Improvements of fuzzy C-means clustering performance using particle swarm optimization on student grouping based on learning activity in a digital learning media
2020
The field of learning media has been developing rapidly in recent years, especially in an effort to support students' learning process. The amount of recorded learning process data has also significantly increased. The recorded data represents the students' thinking process in building a solution for a problem. The sheer size of the recorded data proves to be quite a challenge in an effort to mine the students' thinking process, especially when done manually. Additionally, to group the recorded data into clusters is also another form of challenge that needs to be faced.
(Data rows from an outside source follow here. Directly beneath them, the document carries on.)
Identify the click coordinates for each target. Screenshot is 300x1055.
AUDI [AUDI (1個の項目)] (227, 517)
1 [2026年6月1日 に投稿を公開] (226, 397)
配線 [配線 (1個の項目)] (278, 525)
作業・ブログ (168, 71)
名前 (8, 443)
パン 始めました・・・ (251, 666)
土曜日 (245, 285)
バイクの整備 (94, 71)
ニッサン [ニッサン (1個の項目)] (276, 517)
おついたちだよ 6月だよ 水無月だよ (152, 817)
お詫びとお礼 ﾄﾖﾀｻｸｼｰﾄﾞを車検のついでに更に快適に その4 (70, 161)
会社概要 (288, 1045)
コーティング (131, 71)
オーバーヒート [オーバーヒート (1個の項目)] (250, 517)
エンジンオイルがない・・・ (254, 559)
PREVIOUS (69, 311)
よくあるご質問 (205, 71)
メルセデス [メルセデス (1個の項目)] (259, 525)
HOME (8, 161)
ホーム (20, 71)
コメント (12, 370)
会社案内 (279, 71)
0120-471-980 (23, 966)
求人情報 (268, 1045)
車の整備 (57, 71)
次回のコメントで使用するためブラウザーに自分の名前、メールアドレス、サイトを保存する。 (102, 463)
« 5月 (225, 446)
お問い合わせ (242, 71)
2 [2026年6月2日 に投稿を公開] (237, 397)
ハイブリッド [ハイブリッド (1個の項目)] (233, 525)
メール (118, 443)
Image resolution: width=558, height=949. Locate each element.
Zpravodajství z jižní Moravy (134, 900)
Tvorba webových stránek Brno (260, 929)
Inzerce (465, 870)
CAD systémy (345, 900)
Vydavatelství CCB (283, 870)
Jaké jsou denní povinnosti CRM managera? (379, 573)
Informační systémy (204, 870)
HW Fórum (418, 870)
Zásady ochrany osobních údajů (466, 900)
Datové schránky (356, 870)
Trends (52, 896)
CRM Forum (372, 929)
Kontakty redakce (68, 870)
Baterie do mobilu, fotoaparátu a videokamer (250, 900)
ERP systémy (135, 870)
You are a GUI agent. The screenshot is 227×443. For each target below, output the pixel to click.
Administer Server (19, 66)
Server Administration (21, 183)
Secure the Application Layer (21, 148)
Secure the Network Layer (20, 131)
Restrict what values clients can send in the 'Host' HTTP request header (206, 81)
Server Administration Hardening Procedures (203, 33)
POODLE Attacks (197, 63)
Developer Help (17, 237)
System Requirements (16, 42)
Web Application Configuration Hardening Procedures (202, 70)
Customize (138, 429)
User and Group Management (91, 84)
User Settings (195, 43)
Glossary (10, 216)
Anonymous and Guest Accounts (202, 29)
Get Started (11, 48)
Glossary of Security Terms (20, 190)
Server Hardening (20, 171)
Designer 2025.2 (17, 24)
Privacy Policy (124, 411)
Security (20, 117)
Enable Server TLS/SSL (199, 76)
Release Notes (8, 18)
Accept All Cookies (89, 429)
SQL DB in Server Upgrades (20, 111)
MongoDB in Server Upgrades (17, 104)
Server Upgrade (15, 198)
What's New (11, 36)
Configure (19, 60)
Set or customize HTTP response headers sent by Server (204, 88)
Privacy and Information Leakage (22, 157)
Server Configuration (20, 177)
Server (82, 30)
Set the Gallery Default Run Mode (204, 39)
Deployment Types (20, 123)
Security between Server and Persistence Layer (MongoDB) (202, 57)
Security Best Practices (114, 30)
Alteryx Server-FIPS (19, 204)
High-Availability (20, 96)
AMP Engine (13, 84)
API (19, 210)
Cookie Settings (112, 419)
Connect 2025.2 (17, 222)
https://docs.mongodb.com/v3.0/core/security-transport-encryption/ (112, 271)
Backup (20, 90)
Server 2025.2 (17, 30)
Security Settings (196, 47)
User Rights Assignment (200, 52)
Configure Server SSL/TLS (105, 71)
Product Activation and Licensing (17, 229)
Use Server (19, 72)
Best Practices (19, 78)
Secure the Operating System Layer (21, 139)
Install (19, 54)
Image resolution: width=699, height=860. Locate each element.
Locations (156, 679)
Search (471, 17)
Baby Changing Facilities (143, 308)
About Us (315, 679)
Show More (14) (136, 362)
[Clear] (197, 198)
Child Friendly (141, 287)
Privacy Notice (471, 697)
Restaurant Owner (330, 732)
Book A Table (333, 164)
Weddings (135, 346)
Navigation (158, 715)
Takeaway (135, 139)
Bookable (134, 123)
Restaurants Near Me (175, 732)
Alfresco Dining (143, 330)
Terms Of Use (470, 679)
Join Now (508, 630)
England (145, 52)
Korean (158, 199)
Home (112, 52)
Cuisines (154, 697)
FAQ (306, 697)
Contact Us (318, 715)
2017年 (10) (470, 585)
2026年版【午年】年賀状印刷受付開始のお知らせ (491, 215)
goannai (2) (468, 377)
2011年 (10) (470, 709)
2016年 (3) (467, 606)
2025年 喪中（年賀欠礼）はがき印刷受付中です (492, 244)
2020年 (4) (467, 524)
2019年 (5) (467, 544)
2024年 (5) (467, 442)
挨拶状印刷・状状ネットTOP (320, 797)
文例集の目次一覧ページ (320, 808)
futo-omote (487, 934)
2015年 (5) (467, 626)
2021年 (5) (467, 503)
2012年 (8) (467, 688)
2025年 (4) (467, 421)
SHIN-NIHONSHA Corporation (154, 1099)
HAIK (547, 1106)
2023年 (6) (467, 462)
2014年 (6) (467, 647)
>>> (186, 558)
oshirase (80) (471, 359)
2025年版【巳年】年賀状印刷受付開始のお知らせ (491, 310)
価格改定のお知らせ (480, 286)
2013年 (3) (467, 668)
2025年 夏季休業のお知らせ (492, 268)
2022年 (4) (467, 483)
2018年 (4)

In general, the entire process of mining students' thinking patterns aims to utilize the data to gather hidden information which can also be used to give appropriate and proper feedback to the students. This paper aims to employ the Fuzzy C-Means and Particle Swarm Optimization (FCMPSO) method to cluster students based on their learning activity to a digital learning media and compare its performance to original Fuzzy C-Means (FCM) method. Particle Swarm Optimization (PSO) algorithm is proposed to optimize the performance of the FCM algorithm, in which this algorithm is inherently sensitive towards centroid on the initial clustering process that utilizes the Silhouette coefficient as an evaluation method. Based on the experiments that have been done to 12 assignments, each assignment forms a different number of optimal clusters. This shows that each student faces and uses different strategies to solve their assignments. The formed groups are dominated by two major clusters, namely the high-performance students, and the low-performance students. Additionally, the adaptation of PSO to FCM improves the clustering quality significantly based on the observed average Silhouette coefficient.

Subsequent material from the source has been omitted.